Selected extract:
* * *
Directors of a company hold significant responsibilities and duties. However, not all individuals who exert influence over a company’s affairs are formally appointed as directors.
A person who has been validly appointed as a director is known as a ‘de jure director’. Identifying a de jure director is usually straightforward, as they are registered at Companies House. However, not all ‘directors’ appear on the Companies House register, and individuals may find themselves unknowingly considered directors and subject to the same responsibilities and duties.
This article explores the key differences between shadow directors and de facto directors, along with their respective duties.
De Facto Directors
A de facto director is an individual who performs the functions of a director without being formally appointed. The Court applies an objective, fact-specific test, assessing their actions and level of involvement in the company’s decision-making process.
De facto directorships often arise unintentionally. For example, this may occur where an individual was meant to be registered as a director at Companies House, but the appointment was never completed or was deemed invalid.
Key indicators of a de facto director include:
- Making or influencing significant business decisions;
- Representing themselves as a director to third parties; and
- Being treated as a director by de jure directors.
Shadow Directors
A shadow director, on the other hand, is defined under section 251 of the Companies Act 2006 as “a person in accordance with whose directions or instructions the directors of a company are accustomed to act.”
* * *
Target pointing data
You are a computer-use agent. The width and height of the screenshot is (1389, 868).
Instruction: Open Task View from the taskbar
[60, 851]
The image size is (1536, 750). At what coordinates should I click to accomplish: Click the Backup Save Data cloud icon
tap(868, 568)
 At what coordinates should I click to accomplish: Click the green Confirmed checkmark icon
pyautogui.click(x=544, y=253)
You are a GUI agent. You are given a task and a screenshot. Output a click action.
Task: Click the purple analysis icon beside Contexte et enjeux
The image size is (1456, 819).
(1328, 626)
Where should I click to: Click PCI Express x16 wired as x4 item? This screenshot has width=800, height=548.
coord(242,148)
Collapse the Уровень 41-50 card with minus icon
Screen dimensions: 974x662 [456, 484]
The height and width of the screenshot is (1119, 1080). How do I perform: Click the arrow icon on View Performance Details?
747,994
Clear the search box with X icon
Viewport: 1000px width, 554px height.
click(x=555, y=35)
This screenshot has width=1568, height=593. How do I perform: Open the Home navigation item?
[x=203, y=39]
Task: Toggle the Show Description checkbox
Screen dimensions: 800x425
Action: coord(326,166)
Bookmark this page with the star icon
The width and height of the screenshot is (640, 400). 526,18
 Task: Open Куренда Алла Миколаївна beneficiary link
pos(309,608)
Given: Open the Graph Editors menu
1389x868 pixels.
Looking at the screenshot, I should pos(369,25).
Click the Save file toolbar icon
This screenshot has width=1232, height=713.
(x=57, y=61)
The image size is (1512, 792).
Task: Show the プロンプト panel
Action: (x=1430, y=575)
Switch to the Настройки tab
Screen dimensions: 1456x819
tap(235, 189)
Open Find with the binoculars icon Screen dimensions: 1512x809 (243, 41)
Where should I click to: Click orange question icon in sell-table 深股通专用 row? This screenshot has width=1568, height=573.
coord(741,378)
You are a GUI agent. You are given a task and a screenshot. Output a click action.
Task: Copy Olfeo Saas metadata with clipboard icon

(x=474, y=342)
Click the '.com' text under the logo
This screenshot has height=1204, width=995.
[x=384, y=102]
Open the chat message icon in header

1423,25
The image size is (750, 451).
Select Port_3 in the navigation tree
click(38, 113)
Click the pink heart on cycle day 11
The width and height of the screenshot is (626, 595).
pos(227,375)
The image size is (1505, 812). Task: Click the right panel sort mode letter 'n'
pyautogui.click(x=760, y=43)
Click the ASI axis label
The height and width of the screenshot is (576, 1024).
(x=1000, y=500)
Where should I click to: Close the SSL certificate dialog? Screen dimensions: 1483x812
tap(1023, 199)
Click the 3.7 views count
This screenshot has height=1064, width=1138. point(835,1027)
* * *
Exercise requirements: Please write the next part of the article on de facto and shadow directors, picking up after its last sentence. The listing has no connection to the article on company directors.

Right answer:
Unlike de facto directors, shadow directors do not openly represent themselves as directors. Instead, they operate behind the scenes, exerting influence without actively participating in the company’s day-to-day management.
Shadow directorships commonly arise in intergenerational family businesses or where shareholders, who are not formally registered as directors, exercise significant control over decision-making. For example, a senior family member may exert substantial influence over a family business without holding a formal directorship.
Key elements of a shadow director include:
- A consistent pattern of directors following their instructions;
- An established relationship where the board routinely adheres to their guidance;
- No formal designation or active representation as a director; and
- Often perceived as a ‘puppet master’ behind company decisions.
Legal Duties
Both de facto and shadow directors can be subject to the same statutory duties as formally appointed directors.
For more information on directors’ duties, please see our article: “Directors’ Duties: What Are They and What Happens If You’re in Breach?“
Practical Implications
For Companies:
- Clearly define roles and responsibilities within the organisation;
- Ensure proper appointment and documentation of directors to avoid ambiguity.
For Individuals:
- Avoid, where possible, acting as a de facto or shadow director unless formally appointed;
- Be cautious about exerting influence over company decisions without a formal designation—this is particularly relevant for professional advisers.
Solicitors for Shadow Directors and De Facto Directors – Contact Us
The lines between directorship roles are often blurred. If you require assistance regarding your duties as a director—whether formally appointed or acting as a de facto or shadow director—please contact Partner Jonathan Chan at J.Chan@rfblegal.co.uk.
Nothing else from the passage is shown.